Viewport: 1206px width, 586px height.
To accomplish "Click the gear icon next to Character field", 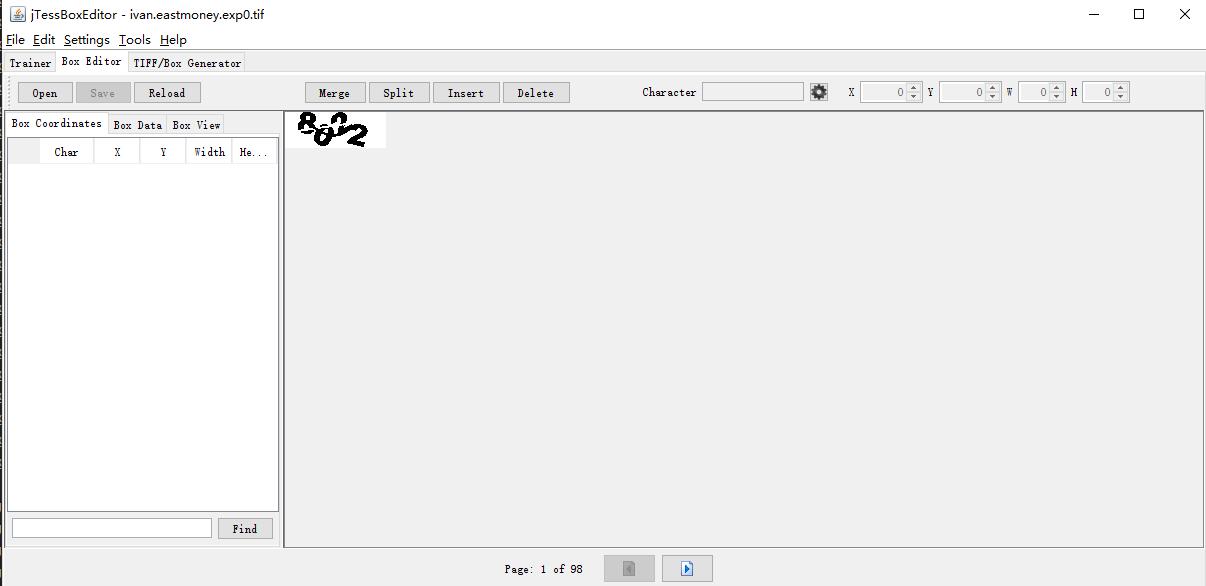I will tap(819, 92).
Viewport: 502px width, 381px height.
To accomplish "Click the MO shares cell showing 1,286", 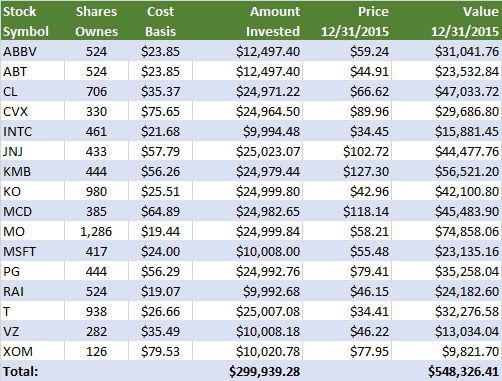I will [96, 231].
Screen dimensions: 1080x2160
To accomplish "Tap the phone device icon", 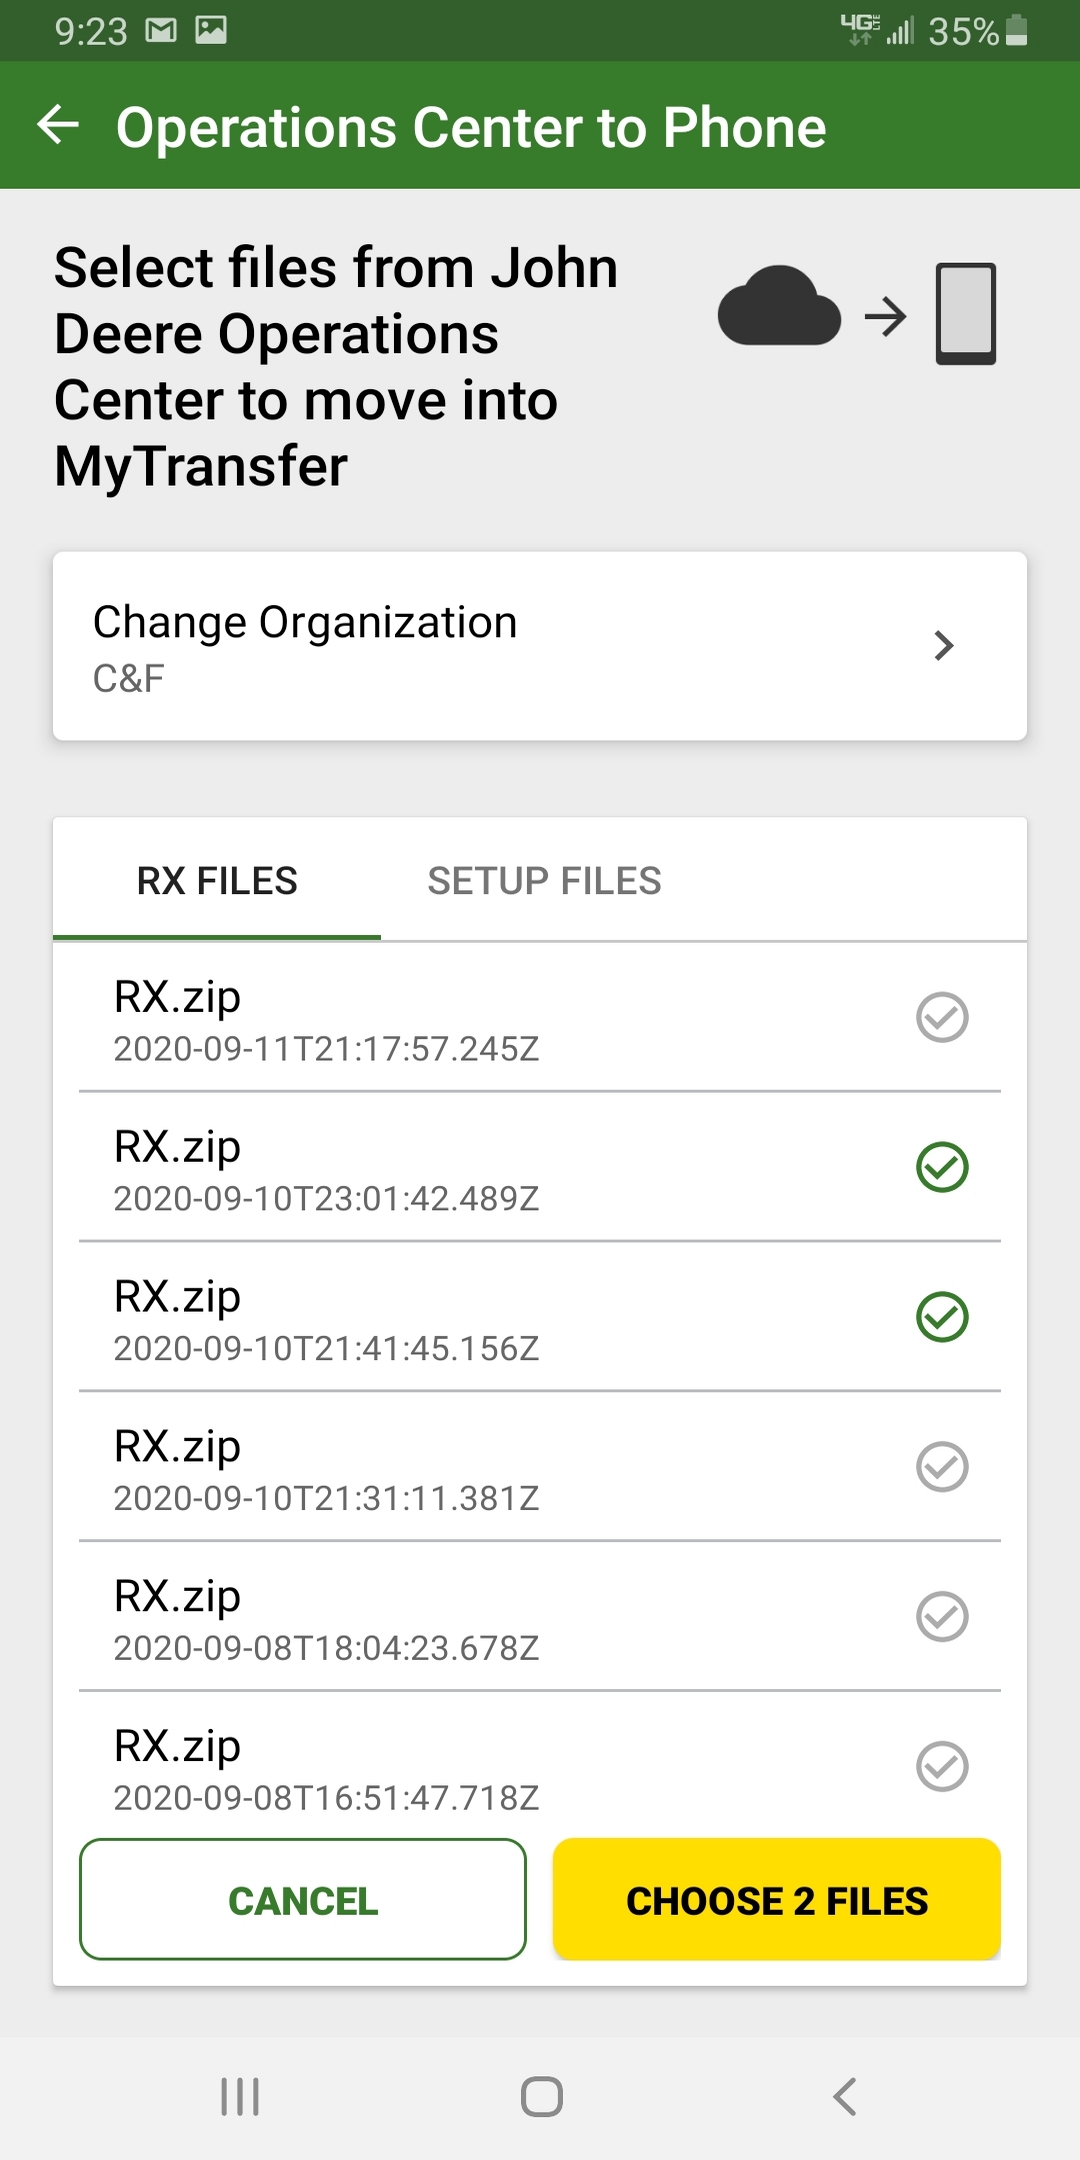I will click(x=965, y=314).
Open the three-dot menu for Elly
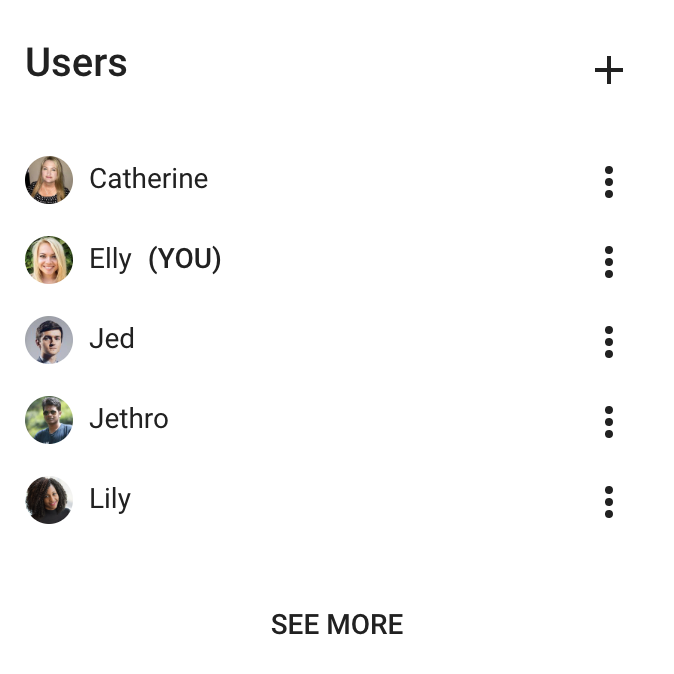 tap(608, 261)
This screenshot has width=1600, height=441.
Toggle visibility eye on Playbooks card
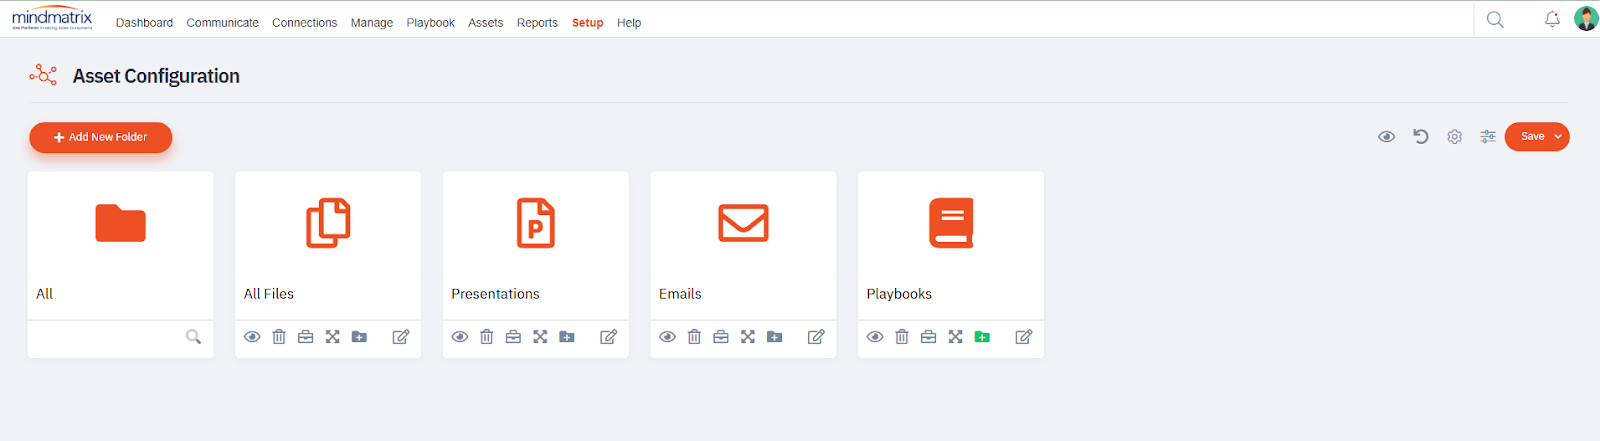[875, 337]
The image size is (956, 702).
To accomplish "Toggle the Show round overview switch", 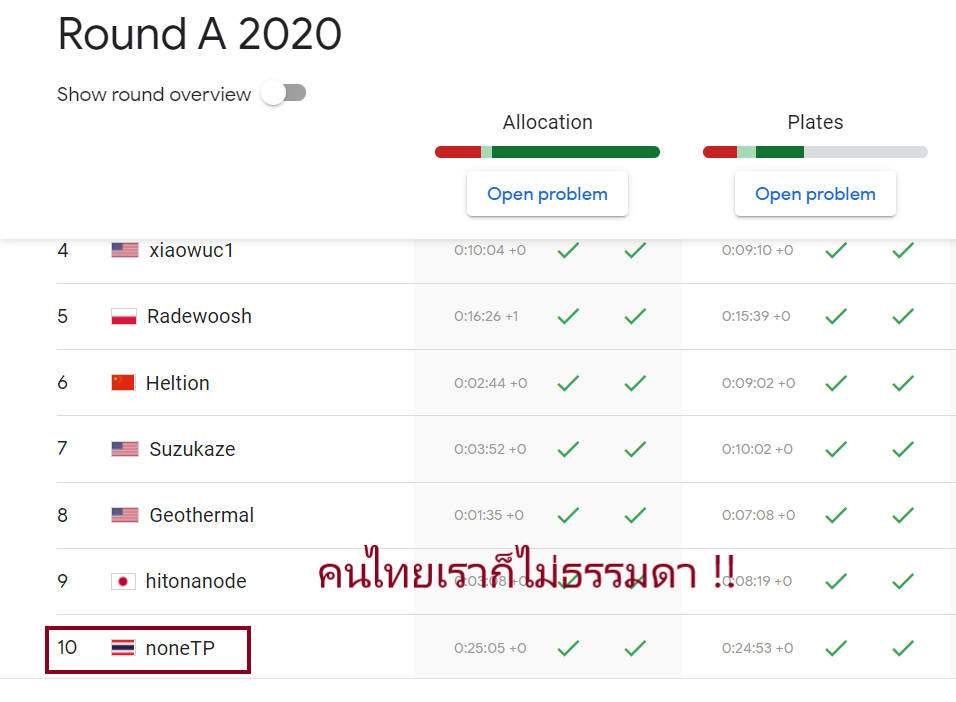I will (x=284, y=93).
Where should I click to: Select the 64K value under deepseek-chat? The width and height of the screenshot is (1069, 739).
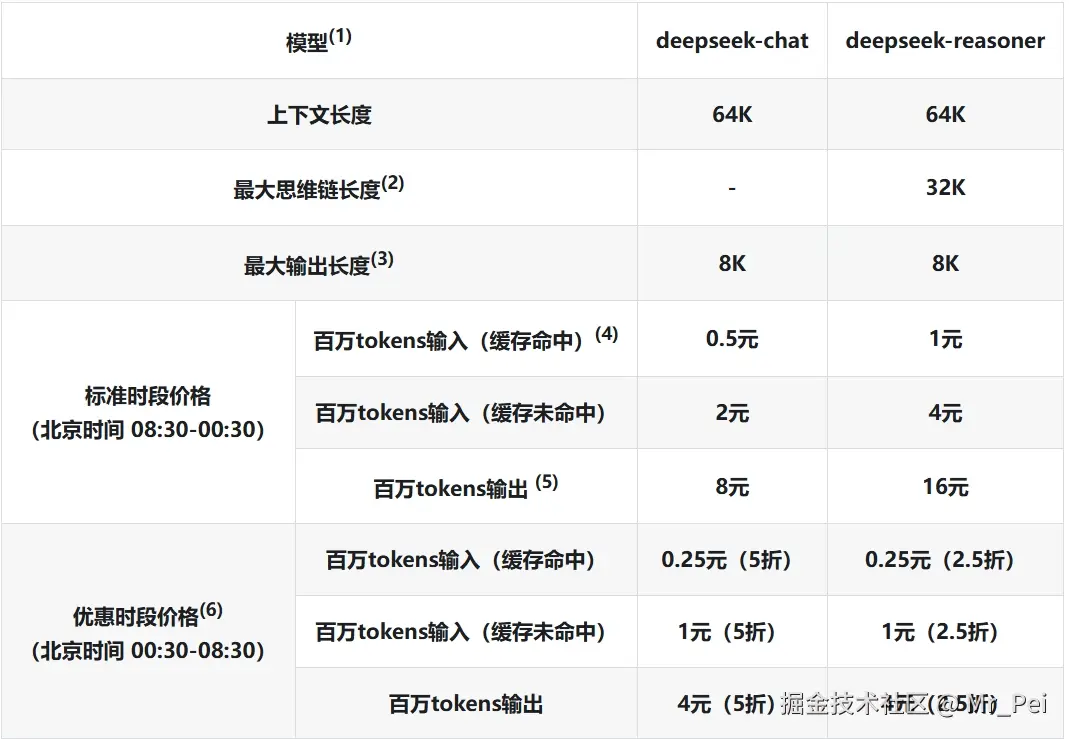(731, 114)
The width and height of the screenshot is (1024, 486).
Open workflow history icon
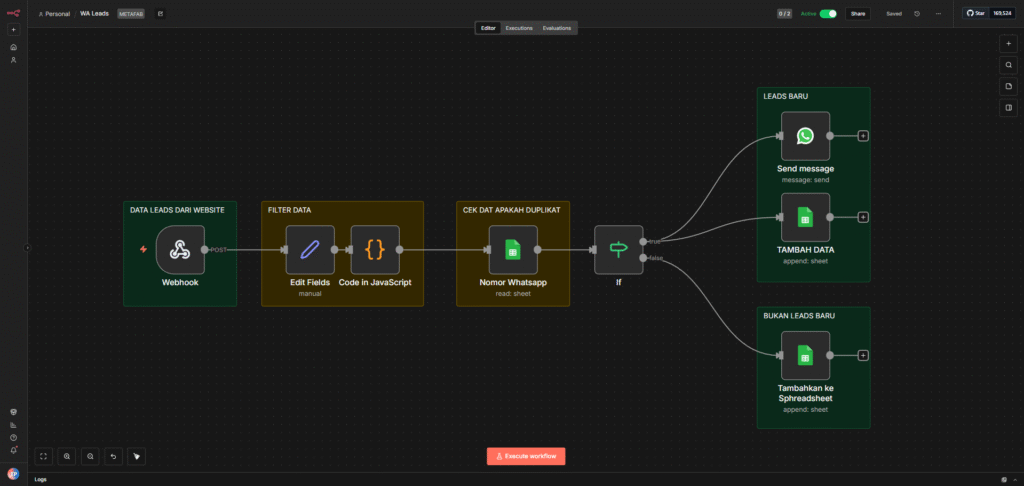click(x=917, y=14)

**EXERCISE**
Every line of the data that includes the word "Viewport" should be copied.

**SOLVED EXERCISE**
Viewport: 1206px width, 586px height.
Viewport: 502px width, 381px height.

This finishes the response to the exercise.